真核生物中仅植物能够通过精氨酸途径合成腐胺，AIH 是该途径中的第二个酶。根据结构分类，AIH 属于戊烷超家族中的卟啉单胞菌型肽基精氨酸脱氨酶家族成员，具有该家族特有的以5 个αββαβ重复单元组成的螺旋桨式结构特征［31-32］。研究表明，AIH 是一个同源二聚体蛋白，且参与2 个亚基间氢键形成的氨基酸高度保守［20，22，33］。本研究克隆获得了巴西橡胶树AIH 基因HbAIH，该基因序列全长1 462 bp，ORF 序列长1 137 bp，编码378 个氨基酸。生物信息学分析表明，HbAIH 为亲水性蛋白，不含跨膜结构域和信号肽。蛋白序列比对分析结果表明，酶活性位点形成和参与底物结合的11 个氨基酸在HbAIH 及其他植物AIH 氨基酸高度保守。氨基酸相似性分析及系统进化分析结果表明HbAIH 与大戟科木薯MeAIH 和麻风树JcAIH 等的相似性最高，预示着它们亲缘关系较近，这与植物学传统分类一致。

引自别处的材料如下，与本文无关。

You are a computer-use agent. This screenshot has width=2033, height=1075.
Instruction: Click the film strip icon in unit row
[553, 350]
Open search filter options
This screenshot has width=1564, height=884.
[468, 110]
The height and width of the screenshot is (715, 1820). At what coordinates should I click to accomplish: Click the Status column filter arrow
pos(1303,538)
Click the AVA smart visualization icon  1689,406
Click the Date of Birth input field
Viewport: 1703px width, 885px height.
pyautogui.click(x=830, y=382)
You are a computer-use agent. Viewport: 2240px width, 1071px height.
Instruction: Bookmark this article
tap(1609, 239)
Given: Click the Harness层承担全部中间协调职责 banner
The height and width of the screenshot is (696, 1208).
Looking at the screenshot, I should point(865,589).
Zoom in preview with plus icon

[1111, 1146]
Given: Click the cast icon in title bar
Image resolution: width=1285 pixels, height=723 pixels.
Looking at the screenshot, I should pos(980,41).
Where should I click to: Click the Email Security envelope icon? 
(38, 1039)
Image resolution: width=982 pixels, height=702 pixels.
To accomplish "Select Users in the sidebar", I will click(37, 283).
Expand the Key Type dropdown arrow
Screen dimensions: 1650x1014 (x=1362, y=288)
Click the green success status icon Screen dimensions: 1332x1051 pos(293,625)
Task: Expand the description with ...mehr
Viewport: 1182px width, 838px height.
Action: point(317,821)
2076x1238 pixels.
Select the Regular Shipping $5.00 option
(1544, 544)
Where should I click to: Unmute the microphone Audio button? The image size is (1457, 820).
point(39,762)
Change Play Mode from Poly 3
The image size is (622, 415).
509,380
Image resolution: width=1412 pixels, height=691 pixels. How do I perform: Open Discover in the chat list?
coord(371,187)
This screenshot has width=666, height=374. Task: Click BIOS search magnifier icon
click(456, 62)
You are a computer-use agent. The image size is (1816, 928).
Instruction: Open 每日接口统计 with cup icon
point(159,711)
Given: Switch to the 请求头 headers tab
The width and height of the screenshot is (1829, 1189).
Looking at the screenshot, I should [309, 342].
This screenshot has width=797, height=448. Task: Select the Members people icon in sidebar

组织表达谱表明HbAIH表达无组织特异性，在本研究所检测的橡胶树6 个组织中均有表达但表达量具有差异。HbAIH在雌花中表达量最高而在雄花中表达量最低，推测HbAIH可能与橡胶树雌花发育有关。此外，不同发育阶段叶片中HbAIH的表达也存在一定差异。死皮和健康橡胶树胶乳和树皮表达结果表明，HbAIH在死皮橡胶树胶乳和树皮中表达均有上调。橡胶树死皮是割面部分或全部不排胶的现象，这暗示HbAIH可能参与橡胶树死皮发生和胶乳再生的分子调控过程。乙烯利（Ethephon，ET）在天然橡胶生产中常用于刺激胶乳合成和排胶，具有明显的增产效果［34］；茉莉酸是乳管分化和发育的重要调节因子，可以诱导橡胶树乳管分化，调节橡胶生物合成［29，35-36］。本研究发现，乙烯利和茉莉酸甲酯处理后HbAIH表达存在波动，但整体呈下调趋势，暗示其可能负向调控橡胶树ET 反应和产排胶过程。

我国属于非传统植胶区，橡胶树生长周期内经常遭受季节性干旱、低温、台风等逆境的影响，这些逆境因子严重制约着巴西橡胶树的胶乳产量和质量。本研究发现低温、干旱、高盐等逆境胁迫下，HbAIH的表达有不同程度上调，表明该基因可能参与了巴西橡胶树逆境响应过程。过氧化氢诱导的氧化胁迫下，HbAIH的表达明显下调，表明该基因可能负向调控巴西橡胶树氧化胁迫应答。